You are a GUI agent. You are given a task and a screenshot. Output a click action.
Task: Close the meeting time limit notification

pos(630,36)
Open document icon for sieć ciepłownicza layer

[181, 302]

•••

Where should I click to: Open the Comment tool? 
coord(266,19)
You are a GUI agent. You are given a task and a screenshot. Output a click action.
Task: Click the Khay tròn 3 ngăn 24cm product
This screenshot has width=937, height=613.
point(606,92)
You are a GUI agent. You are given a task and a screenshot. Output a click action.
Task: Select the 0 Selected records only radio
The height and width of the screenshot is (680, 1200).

•••

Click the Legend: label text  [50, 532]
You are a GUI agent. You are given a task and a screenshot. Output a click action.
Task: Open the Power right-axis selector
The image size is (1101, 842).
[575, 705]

•••

Out of the data above, transcribe exactly and only the lines starting with the line that has "Task: Select the" and going on through the line that has "The height and", both included.

Answer area:
Task: Select the 0 Selected records only radio
The height and width of the screenshot is (680, 1200).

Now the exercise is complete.